Transcribe everything below, from the line containing "1100x552 pixels. At" down to the last line of the entries. Leave out the pictures.

> [The input]

::::::::

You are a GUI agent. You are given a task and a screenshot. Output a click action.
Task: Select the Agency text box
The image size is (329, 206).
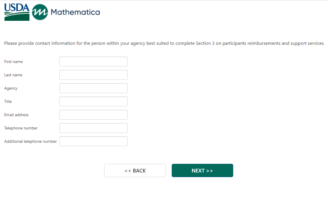coord(93,88)
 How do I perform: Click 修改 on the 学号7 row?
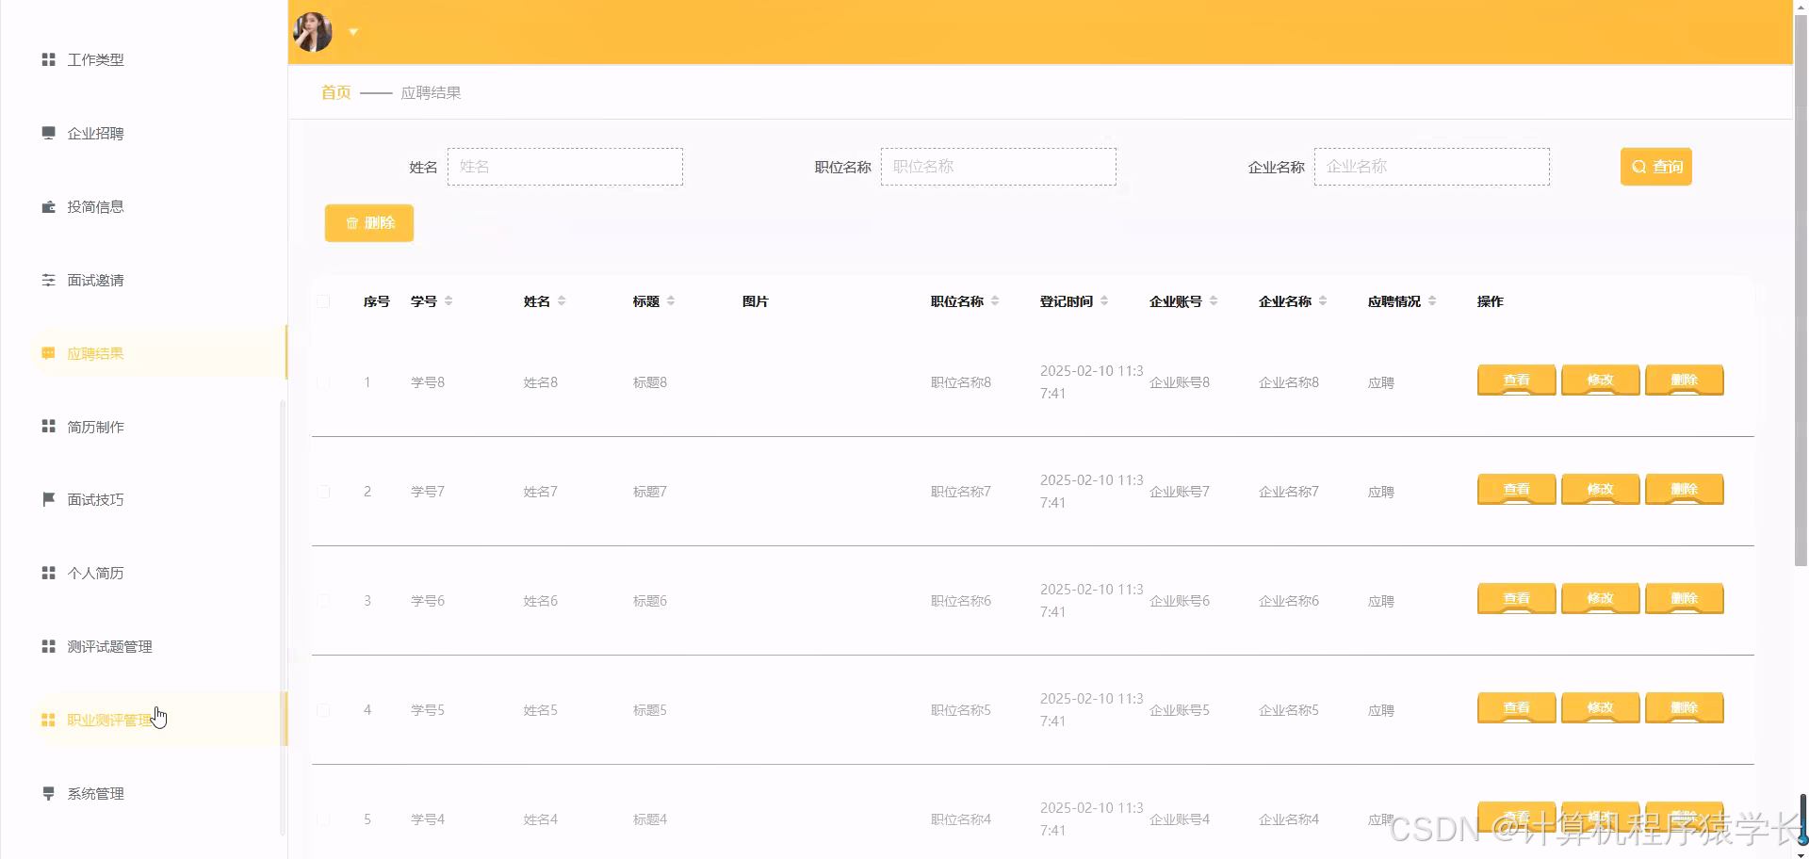(1599, 489)
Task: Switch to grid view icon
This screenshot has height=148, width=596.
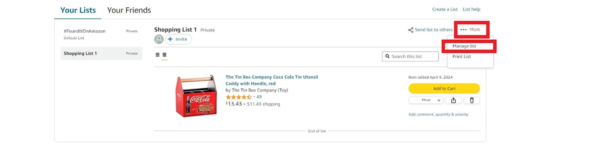Action: [x=157, y=55]
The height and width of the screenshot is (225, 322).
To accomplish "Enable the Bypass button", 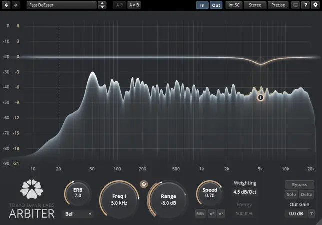I will (299, 185).
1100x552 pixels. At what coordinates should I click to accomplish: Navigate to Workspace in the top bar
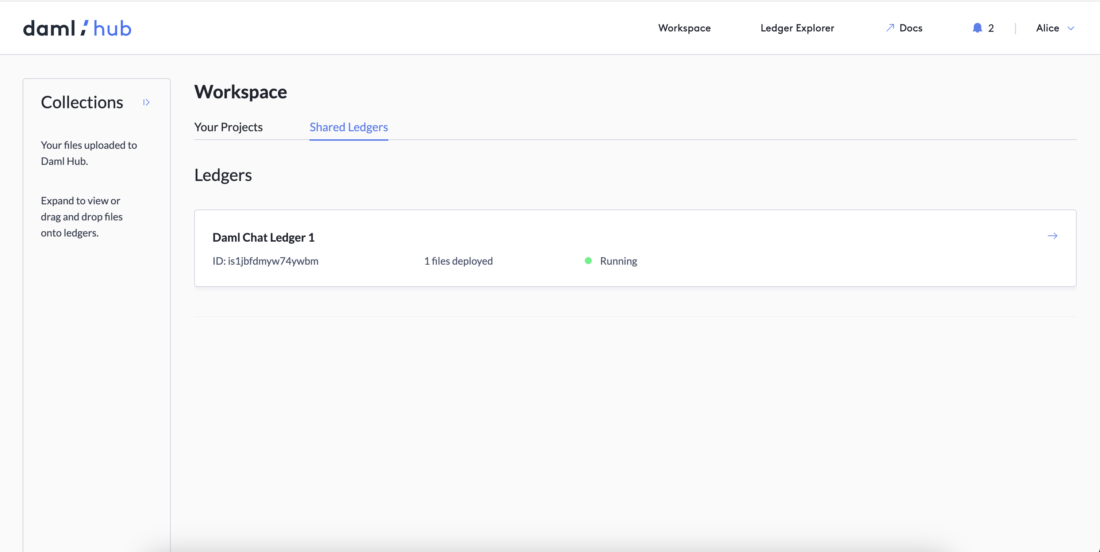[684, 28]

::::::::

> [Answer to this exercise]
1100x552 pixels. At what coordinates should I click to accomplish: Navigate to Workspace in the top bar
[684, 28]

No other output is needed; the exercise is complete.